Por lo menos dos toreros, Agustín Marroquín y  Juan Luna, estuvieron entre la gente de confianza de  Hidalgo al iniciarse la lucha por la Independencia. Marroquín había llegado como ayudante  de cámara del virrey Iturrigaray; cinco años después gozaba fama de torero valiente por el rumbo  del Bajío; cuando Hidalgo entró en Guadalajara, en  noviembre de 1810, el matador estaba en prisión y  había sufrido la pena de 200 azotes;  Hidalgo le otorgó el grado de capitán y, según Alamán, "en junta de oficiales lo declaró solemnemente libre de toda nota.  Marroquín fue el encargado de la ejecución de los españoles en Guadalajara, siguió a Hidalgo después del desastre de Puente de Calderón, y ascendió a coronel, muy cerca de esta ciudad por el Huachichil, Marroquín detiene a un grupo de españoles  que iban huyendo ante la inminente llegada del cura Hidalgo a la ciudad de Saltillo, poco tiempo más tarde fue aprehendido en Acatita en Baján muy cerca de la ciudad de Monclova, fue condenado a muerte y fusilado en Chihuahua el 10 de mayo de 1811. El torero Luna  gozaba de las confianzas de Allende y Aldama.
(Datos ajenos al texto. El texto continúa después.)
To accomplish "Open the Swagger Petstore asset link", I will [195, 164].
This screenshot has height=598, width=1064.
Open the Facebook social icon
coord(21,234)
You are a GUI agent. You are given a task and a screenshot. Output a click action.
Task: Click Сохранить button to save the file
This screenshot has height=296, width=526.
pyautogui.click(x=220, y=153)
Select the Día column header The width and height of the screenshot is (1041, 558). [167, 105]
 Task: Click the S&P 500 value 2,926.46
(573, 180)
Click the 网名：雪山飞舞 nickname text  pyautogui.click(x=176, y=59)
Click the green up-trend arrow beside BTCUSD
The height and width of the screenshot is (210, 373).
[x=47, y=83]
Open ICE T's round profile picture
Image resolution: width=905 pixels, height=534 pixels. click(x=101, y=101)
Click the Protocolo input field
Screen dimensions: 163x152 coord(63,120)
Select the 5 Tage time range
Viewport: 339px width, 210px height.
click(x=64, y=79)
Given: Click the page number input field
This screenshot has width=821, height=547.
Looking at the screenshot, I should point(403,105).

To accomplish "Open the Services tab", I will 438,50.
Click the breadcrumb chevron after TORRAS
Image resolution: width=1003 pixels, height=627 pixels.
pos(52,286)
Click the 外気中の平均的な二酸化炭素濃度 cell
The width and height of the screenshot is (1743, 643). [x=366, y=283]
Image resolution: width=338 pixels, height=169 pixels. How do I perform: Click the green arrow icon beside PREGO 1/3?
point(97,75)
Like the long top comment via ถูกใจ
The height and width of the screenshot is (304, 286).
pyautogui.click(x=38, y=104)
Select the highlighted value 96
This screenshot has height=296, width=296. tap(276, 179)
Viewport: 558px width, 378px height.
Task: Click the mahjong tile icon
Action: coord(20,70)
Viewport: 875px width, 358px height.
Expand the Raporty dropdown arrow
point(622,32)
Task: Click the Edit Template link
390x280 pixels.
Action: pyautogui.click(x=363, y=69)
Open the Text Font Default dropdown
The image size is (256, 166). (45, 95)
Participó en acciones de guerra en Guanajuato, Michoacán y Jalisco; y fue  aprehendió en octubre de  1810.

De José Maria Morelos se ha dicho que tenía afición por la fiesta. Más bien parece que  en su juventud trabajó como vaquero cerca de Valladolid, cuidando ganado bravo. Según Lucas Alamán, al perseguir a un toro rejego se pegó contra una rama, de cuyo golpe le quedó una cicatriz  en la cara.